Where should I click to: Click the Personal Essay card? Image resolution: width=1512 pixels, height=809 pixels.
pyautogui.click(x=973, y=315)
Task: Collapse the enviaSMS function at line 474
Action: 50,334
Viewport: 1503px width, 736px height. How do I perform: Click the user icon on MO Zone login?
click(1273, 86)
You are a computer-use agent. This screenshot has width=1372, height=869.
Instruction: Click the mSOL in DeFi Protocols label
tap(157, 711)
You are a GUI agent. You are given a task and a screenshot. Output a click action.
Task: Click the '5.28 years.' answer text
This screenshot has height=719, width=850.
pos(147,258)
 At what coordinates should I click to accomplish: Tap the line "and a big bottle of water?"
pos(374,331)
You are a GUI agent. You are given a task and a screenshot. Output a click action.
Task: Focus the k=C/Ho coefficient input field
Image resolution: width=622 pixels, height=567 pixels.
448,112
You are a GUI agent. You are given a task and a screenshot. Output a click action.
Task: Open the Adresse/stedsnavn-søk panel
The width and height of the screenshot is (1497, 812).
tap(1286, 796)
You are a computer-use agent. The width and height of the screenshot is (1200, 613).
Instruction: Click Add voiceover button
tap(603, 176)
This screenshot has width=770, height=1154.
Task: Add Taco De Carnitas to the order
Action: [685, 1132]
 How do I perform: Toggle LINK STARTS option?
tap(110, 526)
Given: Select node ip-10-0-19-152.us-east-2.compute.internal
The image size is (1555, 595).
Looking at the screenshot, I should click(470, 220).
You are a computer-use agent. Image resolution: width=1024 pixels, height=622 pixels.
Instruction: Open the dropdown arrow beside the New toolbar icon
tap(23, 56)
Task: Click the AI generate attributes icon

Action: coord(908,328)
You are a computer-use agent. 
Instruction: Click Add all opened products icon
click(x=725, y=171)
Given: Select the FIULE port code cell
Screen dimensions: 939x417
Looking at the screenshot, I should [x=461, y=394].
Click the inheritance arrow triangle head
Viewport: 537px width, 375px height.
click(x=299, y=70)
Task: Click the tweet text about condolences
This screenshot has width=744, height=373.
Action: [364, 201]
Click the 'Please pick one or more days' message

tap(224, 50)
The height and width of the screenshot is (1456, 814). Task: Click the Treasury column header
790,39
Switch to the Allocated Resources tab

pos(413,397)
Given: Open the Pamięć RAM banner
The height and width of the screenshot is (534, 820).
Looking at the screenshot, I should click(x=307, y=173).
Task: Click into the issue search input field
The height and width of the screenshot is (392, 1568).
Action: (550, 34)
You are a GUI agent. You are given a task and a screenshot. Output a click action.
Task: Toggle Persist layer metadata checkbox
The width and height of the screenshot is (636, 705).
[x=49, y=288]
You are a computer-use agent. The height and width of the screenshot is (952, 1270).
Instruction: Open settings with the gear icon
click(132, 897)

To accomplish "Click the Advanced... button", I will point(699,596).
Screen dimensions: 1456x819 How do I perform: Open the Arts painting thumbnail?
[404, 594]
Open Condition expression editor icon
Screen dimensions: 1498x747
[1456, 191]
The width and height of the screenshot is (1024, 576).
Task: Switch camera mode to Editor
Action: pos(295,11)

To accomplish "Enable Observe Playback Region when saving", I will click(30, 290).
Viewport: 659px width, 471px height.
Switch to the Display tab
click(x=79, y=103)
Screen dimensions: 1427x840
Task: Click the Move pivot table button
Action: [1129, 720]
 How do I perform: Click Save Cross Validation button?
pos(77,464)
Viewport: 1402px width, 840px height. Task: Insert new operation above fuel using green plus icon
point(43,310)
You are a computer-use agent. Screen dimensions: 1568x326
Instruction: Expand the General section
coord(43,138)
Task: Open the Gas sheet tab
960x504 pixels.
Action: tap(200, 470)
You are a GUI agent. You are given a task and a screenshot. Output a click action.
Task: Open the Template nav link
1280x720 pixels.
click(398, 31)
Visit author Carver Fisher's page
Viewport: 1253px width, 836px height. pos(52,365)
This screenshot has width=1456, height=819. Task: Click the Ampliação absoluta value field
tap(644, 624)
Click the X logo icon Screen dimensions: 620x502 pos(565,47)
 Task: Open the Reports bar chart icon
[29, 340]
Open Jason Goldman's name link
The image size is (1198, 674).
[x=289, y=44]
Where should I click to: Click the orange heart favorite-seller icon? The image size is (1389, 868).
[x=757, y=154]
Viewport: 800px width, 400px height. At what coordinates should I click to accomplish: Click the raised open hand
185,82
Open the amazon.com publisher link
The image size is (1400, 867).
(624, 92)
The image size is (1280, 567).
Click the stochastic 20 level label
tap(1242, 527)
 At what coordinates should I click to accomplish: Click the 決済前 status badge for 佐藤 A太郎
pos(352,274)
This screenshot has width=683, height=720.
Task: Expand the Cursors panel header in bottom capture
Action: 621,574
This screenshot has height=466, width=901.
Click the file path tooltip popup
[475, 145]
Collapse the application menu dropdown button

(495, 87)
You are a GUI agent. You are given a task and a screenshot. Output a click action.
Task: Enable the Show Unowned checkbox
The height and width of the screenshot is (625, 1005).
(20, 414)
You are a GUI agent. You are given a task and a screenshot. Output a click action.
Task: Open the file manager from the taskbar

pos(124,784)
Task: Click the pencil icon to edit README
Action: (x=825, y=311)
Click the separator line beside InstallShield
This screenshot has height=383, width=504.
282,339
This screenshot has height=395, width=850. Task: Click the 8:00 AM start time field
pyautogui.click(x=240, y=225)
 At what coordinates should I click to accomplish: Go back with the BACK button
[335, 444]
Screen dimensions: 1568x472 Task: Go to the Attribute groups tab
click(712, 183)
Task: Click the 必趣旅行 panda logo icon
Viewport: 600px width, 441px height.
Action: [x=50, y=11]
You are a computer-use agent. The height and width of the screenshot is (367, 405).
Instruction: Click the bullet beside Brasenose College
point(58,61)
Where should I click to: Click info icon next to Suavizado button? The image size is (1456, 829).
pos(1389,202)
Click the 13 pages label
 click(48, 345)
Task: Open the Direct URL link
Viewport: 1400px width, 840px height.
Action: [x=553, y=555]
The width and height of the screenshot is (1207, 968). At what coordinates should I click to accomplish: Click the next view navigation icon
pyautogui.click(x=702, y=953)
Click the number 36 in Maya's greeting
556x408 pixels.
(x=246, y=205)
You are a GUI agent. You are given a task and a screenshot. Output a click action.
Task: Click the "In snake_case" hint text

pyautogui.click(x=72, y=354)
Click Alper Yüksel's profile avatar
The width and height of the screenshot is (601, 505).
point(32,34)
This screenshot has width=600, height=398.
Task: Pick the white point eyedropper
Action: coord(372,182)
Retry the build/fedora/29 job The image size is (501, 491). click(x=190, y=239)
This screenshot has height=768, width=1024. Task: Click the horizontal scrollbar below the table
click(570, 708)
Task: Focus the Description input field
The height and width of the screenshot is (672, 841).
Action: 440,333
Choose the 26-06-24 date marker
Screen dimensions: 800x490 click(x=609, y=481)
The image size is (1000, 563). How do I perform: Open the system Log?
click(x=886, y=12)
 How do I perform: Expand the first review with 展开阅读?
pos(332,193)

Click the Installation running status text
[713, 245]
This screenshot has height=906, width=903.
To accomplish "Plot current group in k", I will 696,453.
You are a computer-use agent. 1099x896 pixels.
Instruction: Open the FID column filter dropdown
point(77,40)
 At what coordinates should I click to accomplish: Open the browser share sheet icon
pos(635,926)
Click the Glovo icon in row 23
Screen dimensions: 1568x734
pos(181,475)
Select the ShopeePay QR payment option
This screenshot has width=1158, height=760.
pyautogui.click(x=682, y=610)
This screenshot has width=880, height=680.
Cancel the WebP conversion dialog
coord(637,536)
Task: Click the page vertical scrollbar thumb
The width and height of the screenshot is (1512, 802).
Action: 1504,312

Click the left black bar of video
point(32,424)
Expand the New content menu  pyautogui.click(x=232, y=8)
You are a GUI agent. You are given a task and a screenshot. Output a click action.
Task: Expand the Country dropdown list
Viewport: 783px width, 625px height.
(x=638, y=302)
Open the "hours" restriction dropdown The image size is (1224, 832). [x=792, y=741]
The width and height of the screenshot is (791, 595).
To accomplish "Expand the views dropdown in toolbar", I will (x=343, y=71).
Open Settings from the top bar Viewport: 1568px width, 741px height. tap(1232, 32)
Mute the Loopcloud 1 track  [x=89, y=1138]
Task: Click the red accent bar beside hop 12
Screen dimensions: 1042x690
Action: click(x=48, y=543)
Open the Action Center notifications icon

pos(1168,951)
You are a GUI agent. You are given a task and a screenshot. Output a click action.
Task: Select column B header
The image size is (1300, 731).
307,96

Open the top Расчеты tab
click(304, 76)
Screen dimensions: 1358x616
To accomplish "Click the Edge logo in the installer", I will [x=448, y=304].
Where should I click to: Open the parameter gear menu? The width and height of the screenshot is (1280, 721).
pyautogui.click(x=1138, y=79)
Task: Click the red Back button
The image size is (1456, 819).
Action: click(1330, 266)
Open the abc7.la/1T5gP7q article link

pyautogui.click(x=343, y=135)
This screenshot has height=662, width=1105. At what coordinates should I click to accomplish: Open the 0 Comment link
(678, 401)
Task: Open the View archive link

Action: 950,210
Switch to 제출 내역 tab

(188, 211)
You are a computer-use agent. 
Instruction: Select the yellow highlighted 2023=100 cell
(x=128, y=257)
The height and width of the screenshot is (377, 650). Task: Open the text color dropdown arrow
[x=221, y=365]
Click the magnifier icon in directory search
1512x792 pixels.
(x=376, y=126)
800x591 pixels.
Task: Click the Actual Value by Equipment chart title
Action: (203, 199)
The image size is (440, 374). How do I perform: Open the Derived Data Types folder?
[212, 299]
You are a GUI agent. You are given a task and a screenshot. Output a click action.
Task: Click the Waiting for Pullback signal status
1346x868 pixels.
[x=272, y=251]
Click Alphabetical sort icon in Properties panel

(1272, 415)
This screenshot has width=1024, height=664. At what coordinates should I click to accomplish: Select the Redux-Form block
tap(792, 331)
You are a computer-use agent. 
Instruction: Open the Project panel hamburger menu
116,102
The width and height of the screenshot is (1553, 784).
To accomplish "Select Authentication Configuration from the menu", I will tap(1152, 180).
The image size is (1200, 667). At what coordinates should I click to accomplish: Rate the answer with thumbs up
══════
**REQUIRED TASK**
Reproduce the entries from the start through the line containing "Action: 50,334", substituting "Cover Letter" for "Personal Essay" and leaving everything else unchanged.

**SOLUTION TO THIS EXERCISE**
Where should I click to: Click the Cover Letter card? Image resolution: width=1512 pixels, height=809 pixels.
pyautogui.click(x=973, y=315)
Task: Collapse the enviaSMS function at line 474
Action: 50,334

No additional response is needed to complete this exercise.